I am not going to purchase the Bruce Springsteen $80 box set of the re-release of Darkness on the Edge of Town. It’s not that I don’t like the Darkness album. I’ve already bought it three times—LP, cassette and CD—and don’t feel the need to donate again to the Springsteen children’s college fund.
Enough. I’ve been a bigger sucker for Born to Run. I believe I have paid for that fine set of tunes five times, as Columbia Records and Springsteen found new formats with which to tap my wallet. There was the LP, and then an 8-track version, then the cassette, the CD, and the special 30th anniversary re-mastered CD.
But you children out there—who weren’t around when this guy from New Jersey and his band rescued rock and roll from the clutches of disco and resuscitated hope in those grim years after Vietnam and Watergate—may want to explore the Springsteen saga. Chock with artifacts, the box set is a fine way to do it.
The making-of-Darkness documentary sets the stage. Springsteen had soared to stardom with Born to Run, but then became trapped in an interminable court fight with his manager, which kept him from releasing a new record. Years went by, and the videos in the box set demonstrate how Springsteen and the E Street Band struggled to maintain their connection with his audience via passionate, marathon live concerts, as dozens of new Springsteen songs were recorded but not released.
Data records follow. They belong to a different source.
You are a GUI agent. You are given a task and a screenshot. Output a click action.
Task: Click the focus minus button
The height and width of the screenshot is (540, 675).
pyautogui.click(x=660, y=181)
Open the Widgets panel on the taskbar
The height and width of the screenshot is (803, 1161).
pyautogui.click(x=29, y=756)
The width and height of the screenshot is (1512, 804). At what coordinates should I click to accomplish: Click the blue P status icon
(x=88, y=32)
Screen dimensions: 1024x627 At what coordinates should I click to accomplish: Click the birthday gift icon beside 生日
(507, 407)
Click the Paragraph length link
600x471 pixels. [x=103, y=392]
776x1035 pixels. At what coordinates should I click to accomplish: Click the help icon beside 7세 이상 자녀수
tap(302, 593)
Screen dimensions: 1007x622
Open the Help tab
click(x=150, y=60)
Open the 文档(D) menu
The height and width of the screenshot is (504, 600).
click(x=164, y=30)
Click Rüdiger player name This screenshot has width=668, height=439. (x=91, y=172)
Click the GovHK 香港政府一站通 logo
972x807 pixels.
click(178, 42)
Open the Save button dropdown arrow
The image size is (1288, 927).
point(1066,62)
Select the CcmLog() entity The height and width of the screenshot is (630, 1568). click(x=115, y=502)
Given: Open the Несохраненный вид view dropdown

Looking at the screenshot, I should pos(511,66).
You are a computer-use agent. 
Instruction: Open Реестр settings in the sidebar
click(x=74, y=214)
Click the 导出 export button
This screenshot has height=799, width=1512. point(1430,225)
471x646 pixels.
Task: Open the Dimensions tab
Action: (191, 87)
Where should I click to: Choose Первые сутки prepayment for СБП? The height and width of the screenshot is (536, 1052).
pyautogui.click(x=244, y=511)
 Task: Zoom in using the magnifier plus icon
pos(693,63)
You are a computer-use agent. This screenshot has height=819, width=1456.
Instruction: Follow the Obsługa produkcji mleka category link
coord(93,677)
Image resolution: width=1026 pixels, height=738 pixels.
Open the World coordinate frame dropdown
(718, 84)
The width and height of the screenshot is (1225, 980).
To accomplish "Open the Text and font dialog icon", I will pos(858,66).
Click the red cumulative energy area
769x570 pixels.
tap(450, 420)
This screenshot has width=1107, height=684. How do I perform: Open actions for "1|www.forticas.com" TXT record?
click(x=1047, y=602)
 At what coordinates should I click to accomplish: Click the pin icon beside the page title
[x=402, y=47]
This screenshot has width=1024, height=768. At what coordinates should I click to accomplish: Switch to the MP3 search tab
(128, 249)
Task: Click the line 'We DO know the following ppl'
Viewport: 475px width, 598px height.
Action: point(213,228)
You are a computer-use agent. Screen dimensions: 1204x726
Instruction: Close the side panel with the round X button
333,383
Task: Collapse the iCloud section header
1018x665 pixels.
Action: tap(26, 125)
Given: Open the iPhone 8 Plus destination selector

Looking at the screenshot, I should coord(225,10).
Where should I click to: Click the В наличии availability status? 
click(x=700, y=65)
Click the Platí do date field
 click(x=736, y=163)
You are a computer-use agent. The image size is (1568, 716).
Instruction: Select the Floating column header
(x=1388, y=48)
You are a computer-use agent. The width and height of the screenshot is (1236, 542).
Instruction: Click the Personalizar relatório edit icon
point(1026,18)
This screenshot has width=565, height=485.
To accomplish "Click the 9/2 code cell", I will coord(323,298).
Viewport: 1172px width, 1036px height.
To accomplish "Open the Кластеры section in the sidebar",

Ultimately, the legal battle was settled, and the new album appeared. If Born to Run was a joyful, raucous tribute to cars and girls and the passions of youth, Darkness was all about facing the disappointments and galling compromises of life.
Now I believe in the love, that you gave me/ I believe in the faith, that could save me/ I believe and I hope and I pray that someday it/ may raise me above these/ badlands.
If I had a buck for every time I sang that song out loud I could buy four or five of the new box sets myself.
Springsteen, like most great rock and rollers, is quite a magpie. With a phrase or bit of melody, he can tap the sounds of the folk, blues, and rock musicians that came before him. But in the glow of Born to Run, some critics had sneered at his music as derivative. Given his gloomy mood at the time, and wanting to strut his own stuff, he struck all but the starkest, most personal songs from Darkness.
Some of the castoff songs were commercial gems, like “Fire” or “Because the Night,” and made fortunes for the artists who eventually recorded them. Other lovely tunes, like “Little Girl So Fine,” written with Miami Steve, got recorded (by Southside Johnny and the Asbury Jukes, with a nod to and assist from the Drifters) but never made the charts.
And so the best part of the new box set is, perhaps, a two-disk compilation of music that was left off of Darkness, called The Promise. Its songs evoke Roy Orbison, the Byrds, Elvis Presley, and others, and show once again what a staggeringly good and versatile song writer Springsteen is. It is available by itself for longtime fans (Achtung, Santa) who don’t need the Darkness back story and who want a polished version of songs they have long traded around and listened to on bootlegs.
Springsteen’s last release of stuff-from-around-the-studio, Working on a Dream, was pretty lame. But, though you’ll agree with his decisions to leave some of these songs off of the Darkness album, on the whole, The Promise has been worth the wait.